By Ethan Childs
Orienteering is a sport that traverses all terrains, all places, and all walks of life. It is a simple yet elegant sport which is constantly evolving and growing. Technology has allowed it to become even bigger and more accessible than ever before with features such as GPS tracking, touchless punching systems, and SI compasses. Now Navigation Games has innovated something wildly new which will forever transform the sport as we know it.
Feast your eyes on the new, lightweight, portable, disassemble-able epunch stand developed by Keegan Harkavy and his father:
Allow me to break it down. While traditional hanging controls and staked controls are still practical for most outdoor orienteering ventures, the new Navigation Games control stands allow the sport to be practiced indoors as well, while not limiting the outdoor potential. No longer will children have to bundle up and wade through several feet of snow during the harshest months, nor will poor volunteers be stuck with cold hands and shivering hearts as they try to tie a knot in the winter chill or jam a stake into frozen ground.
Until now, the primary medium for standing controls have been heavy wooden stands or bulky saddle horses, or sometimes heavy, bulky, wooden saddle horses. These new control stands are none of those things. They feature a lightweight rubber base which is gentle and forgiving on hardwood floors—such as school gyms where there are no features to hang controls and people get angry when you try to shove a stake in the ground—yet still demonstrate a strong grip with the smooth surface unlike plastic or other wooden contraptions.

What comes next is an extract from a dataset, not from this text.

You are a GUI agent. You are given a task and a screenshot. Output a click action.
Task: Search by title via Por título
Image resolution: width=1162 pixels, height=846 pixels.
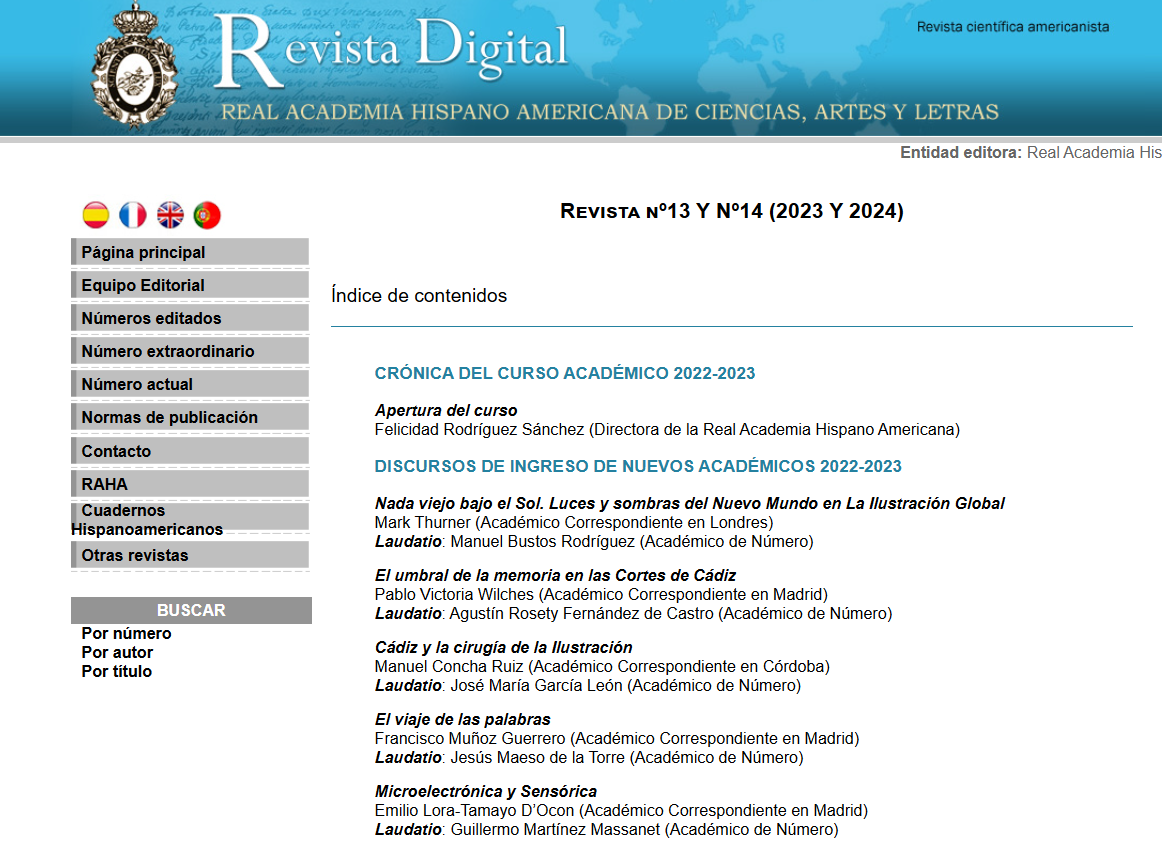116,671
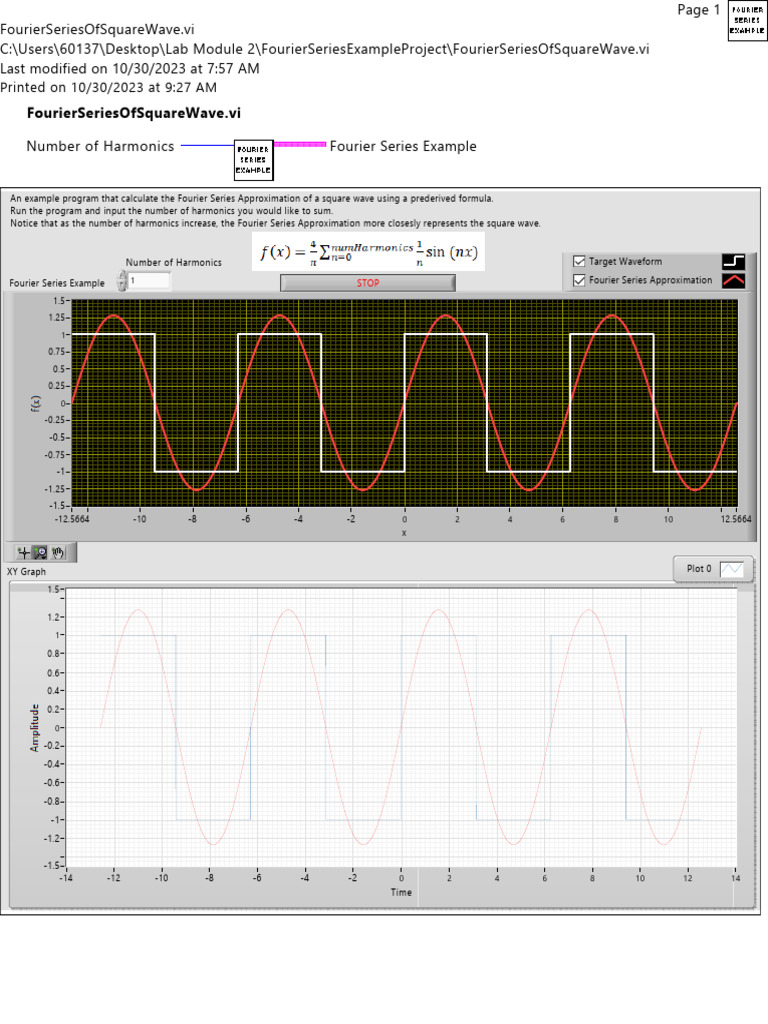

The bases are also detachable from the epunch clip at the top, and stack on top of each other to make storage and transportation more efficient. Rather than taking up your entire basement, garage, or club storage locker, these stands can be confined to a small corner and left there for years without degradation.
The medium by which the epunching units are attached is also elegantly simple and makes storage and transportation a breeze once again. The clips for each epunch unit are not mounted directly to the base of the stand, but instead are attached to specially designed wooden pegs with a mysterious white coating. (I honestly have no idea what the white coating is. I assume it is similar to the rest of the control stand, which is to say it’s purely magic in nature.) These pegs match the diameter of the hole at the top of each base so that they fit tightly and will not accidentally come loose, even if the control stand is knocked over a dozen times. They are easy to insert and just as easy to remove, making assembly and disassembly possible for people of all ages and ability levels.
The new control stands are simple, practical, economical, and easy to manufacture. They can be used outside or inside, daytime or nighttime, rain or shine, hot or cold, or in basically any other conceivable scenario. They are arguably the greatest thing to happen in orienteering since the introduction of the SI Air+ (a whole 3 or 4 years ago), and will likely prevail as one of the most innovative innovations in the orienteering world for days, if not weeks or months to come.
But for us at Navigation Games, it is just one more way of showing how much we care about the sport of orienteering and the community that surrounds it.
TL;DR
Keegan found a wooden peg and shoved it in a traffic cone. Now we can orienteer indoors.
Keegan Harkavy uses extreme care and precision to cut the magical white-coated wooden pegs to make sure they are exactly the right length. Too long or too short and the peg will stand out as being different from the others, which can lead to social isolation among magical white-coated pegs even though it still functions just like any of the others.